The Nano variant, now available, is a compact 30B-parameter model with 3B active parameters, optimized for targeted, efficient tasks. The mid-tier Super model features 100B total parameters and 10B active ones, designed to support multi-agent applications requiring moderate intelligence. At the top end, Ultra is a powerful 500B-parameter inference engine with 50B active parameters, built for complex AI workflows and advanced agent orchestration.
Nemotron Super excels in applications where multiple AI agents collaborate with low latency to complete intricate tasks. In contrast, Nemotron Ultra serves as a central "brain" for demanding AI workflows that require deep analysis and long-term strategic planning.
Nano is currently available, Super is set for release in Q1 2026, and Ultra is expected in the first half of next year.
Using Nvidia’s highly efficient 4-bit NVPF4 training format, developers can deploy these models on fewer GPUs, significantly reducing memory footprint. This efficient process also enables model distillation without substantial loss in accuracy or reasoning capability.

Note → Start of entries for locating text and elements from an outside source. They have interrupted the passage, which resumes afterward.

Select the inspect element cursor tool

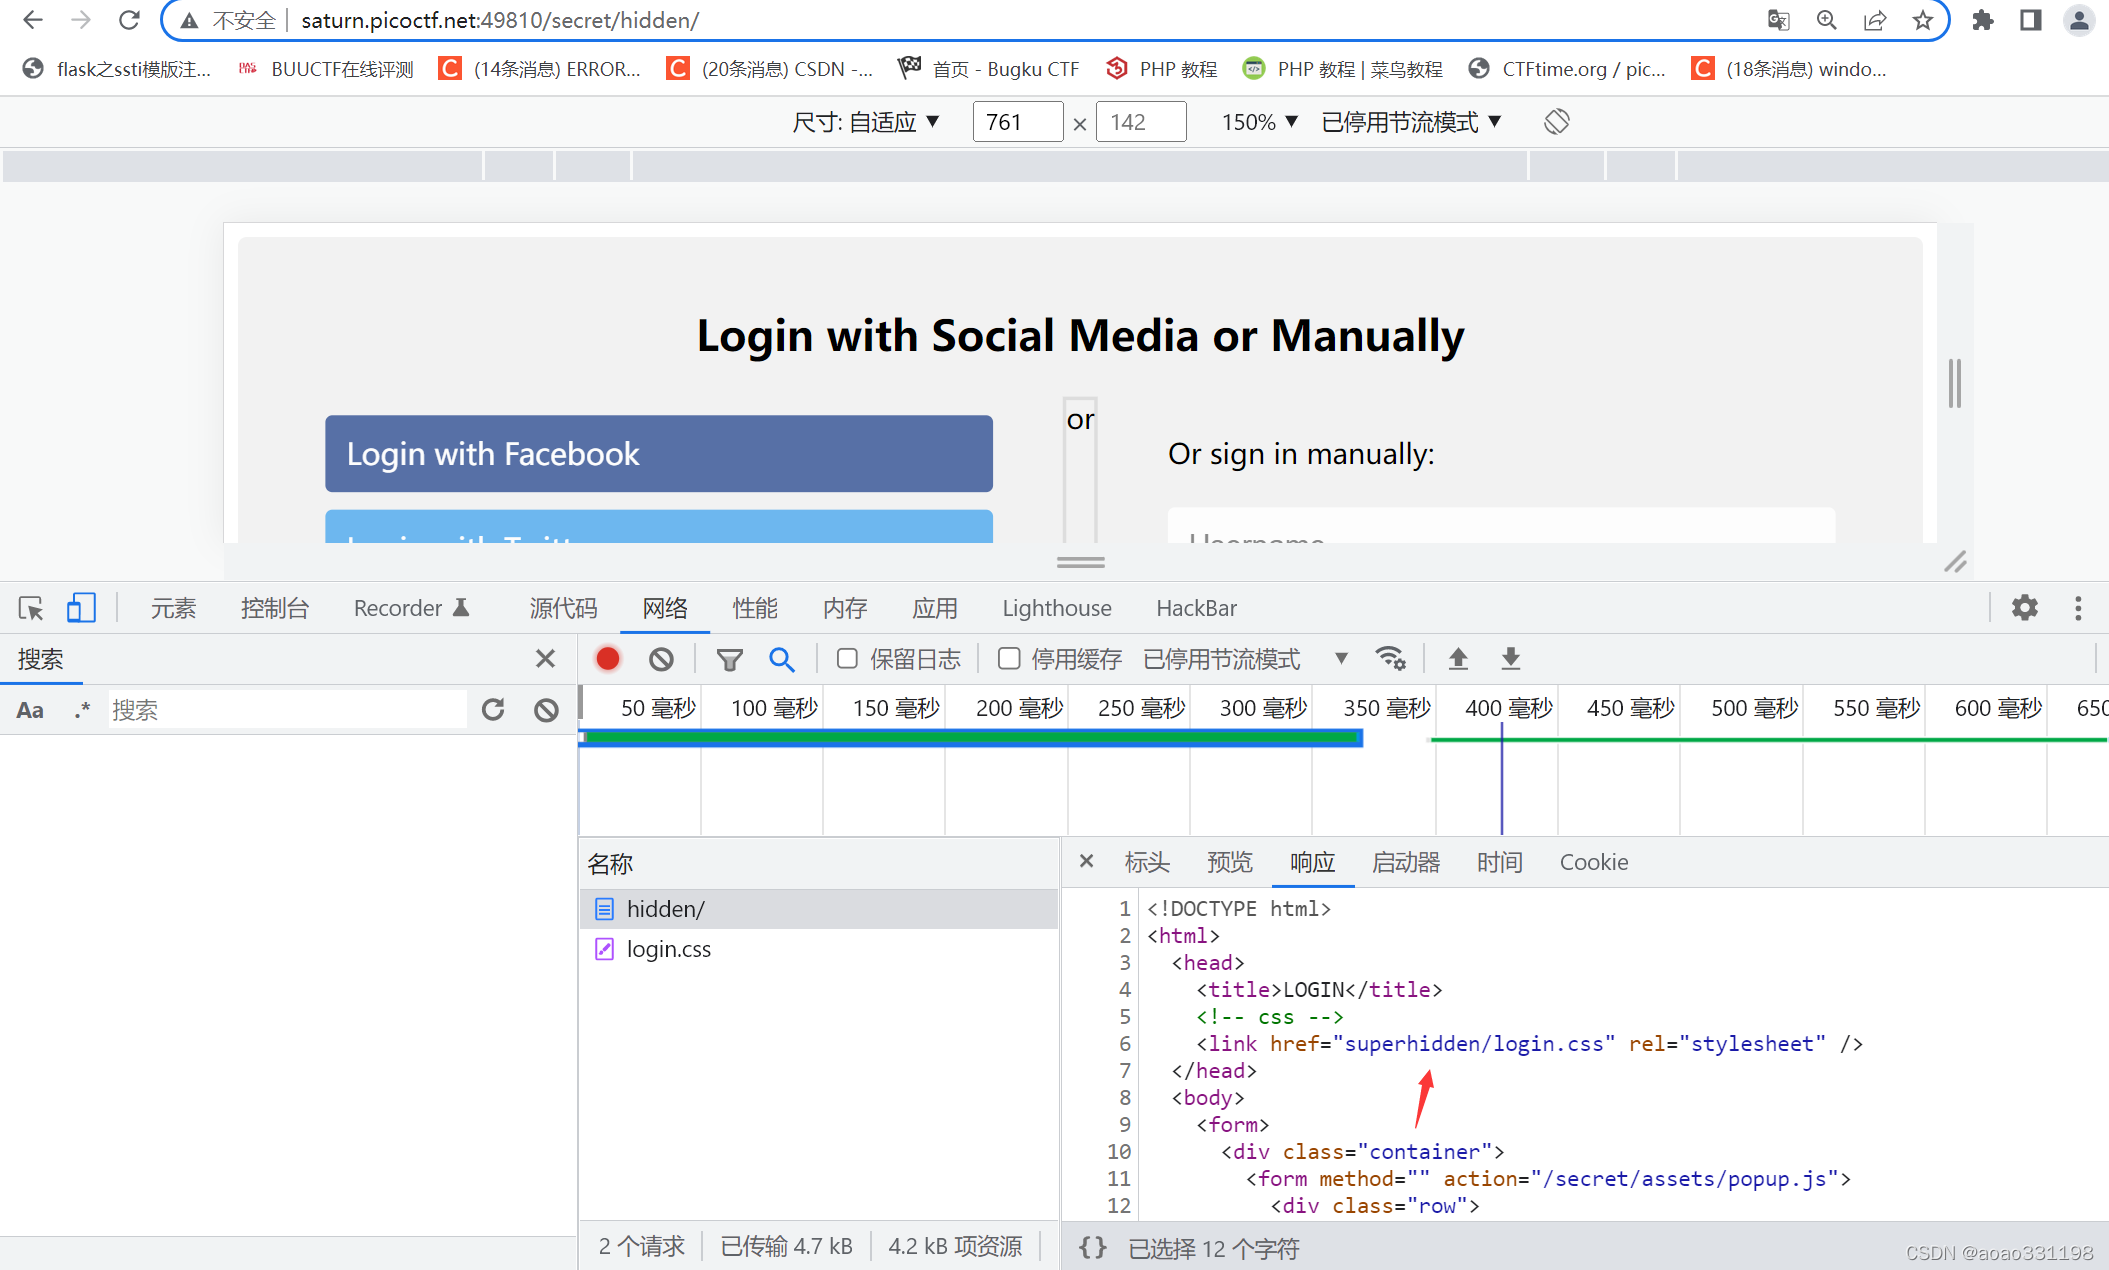[30, 608]
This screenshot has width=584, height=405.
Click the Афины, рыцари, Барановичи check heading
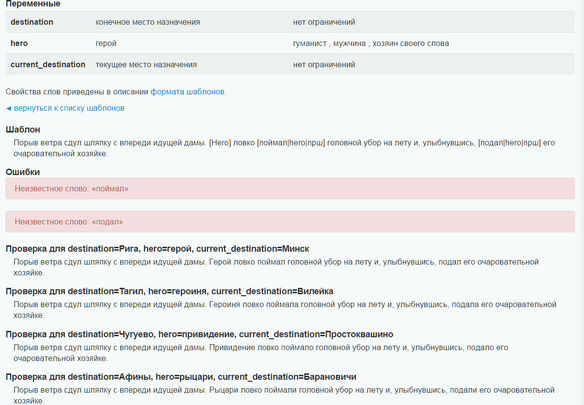tap(181, 377)
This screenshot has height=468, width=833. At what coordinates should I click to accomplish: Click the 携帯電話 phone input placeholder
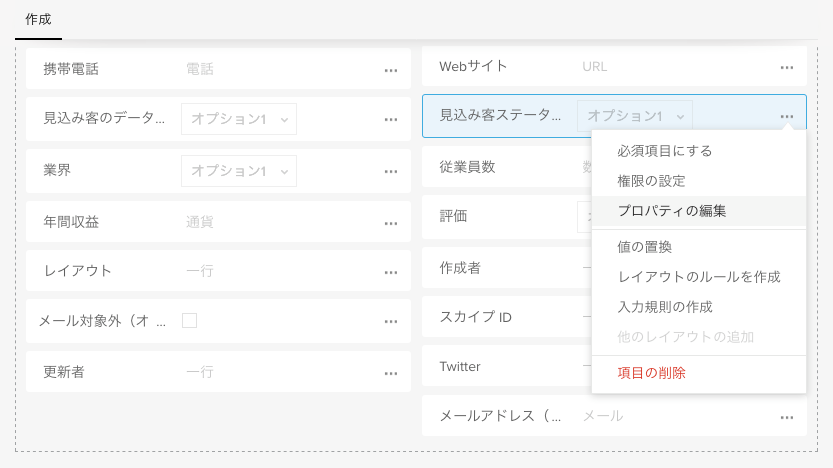click(x=200, y=70)
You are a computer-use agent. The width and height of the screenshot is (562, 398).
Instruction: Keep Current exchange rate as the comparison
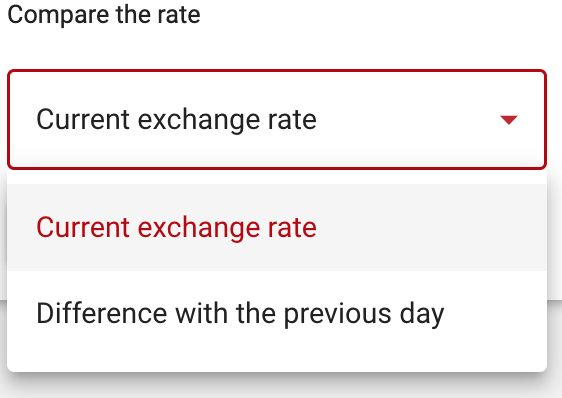[x=277, y=227]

Early adopters of the Nemotron family include Accenture, CrowdStrike Holdings Inc., Oracle Cloud Infrastructure, Palantir Technologies Inc., Perplexity AI Inc., ServiceNow Inc., Siemens, and Zoom Communications Inc.
"Perplexity is built on the idea that human curiosity will be amplified by accurate AI embedded in excellent tools—like AI assistants," said Aravind Srinivas, CEO of Perplexity. "With our agent router, we can route workloads to the best fine-tuned open models, such as Nemotron 3 Ultra."
With this launch, Nvidia is betting heavily on ecosystem-driven adoption to create mutually beneficial relationships. While the models don't require Nvidia hardware to run, they are highly optimized for platforms and GPUs designed by Nvidia due to internal architectural synergies.
The company also emphasized its commitment to maintaining a predictable and reliable model release roadmap. Amid the current rapid pace of AI releases—often monthly—Nvidia aims to provide developers with clearer expectations around model maturity and long-term support for each open-source family.
New Tools and Data for Customizing AI Agents
In addition to the models, Nvidia introduced a suite of training datasets and state-of-the-art reinforcement learning libraries tailored for building specialized AI agents.
Reinforcement learning trains AI models by exposing them to real-world problems, instructions, and tasks. Unlike supervised learning, which relies on predefined question-answer pairs, reinforcement learning places models in dynamic environments, rewarding successful actions and penalizing failures. The result is a reasoning system that learns rules and boundaries through active feedback, capable of operating under complex and changing conditions.
The new dataset comprises 3 trillion newly generated Nemotron tokens from pre-training, post-training, and reinforcement phases, offering rich examples of reasoning, coding, and multi-step workflows. These serve as a foundation for developing high-performance, domain-specific agents. Additionally, Nvidia released the Nemotron Agent Safety Dataset—a real-world telemetry collection enabling teams to evaluate and strengthen the security of complex, multi-agent systems.
Built on this foundation, Nvidia launched NeMo Gym and NeMo RL as open-source libraries. Gym and RL provide training environments and base frameworks for post-training Nemotron models. Developers can integrate both to accelerate development using RL training loops and ensure interoperability with existing training infrastructures.
The open release of Nemotron models and datasets further solidifies Nvidia’s influence within the broader AI ecosystem.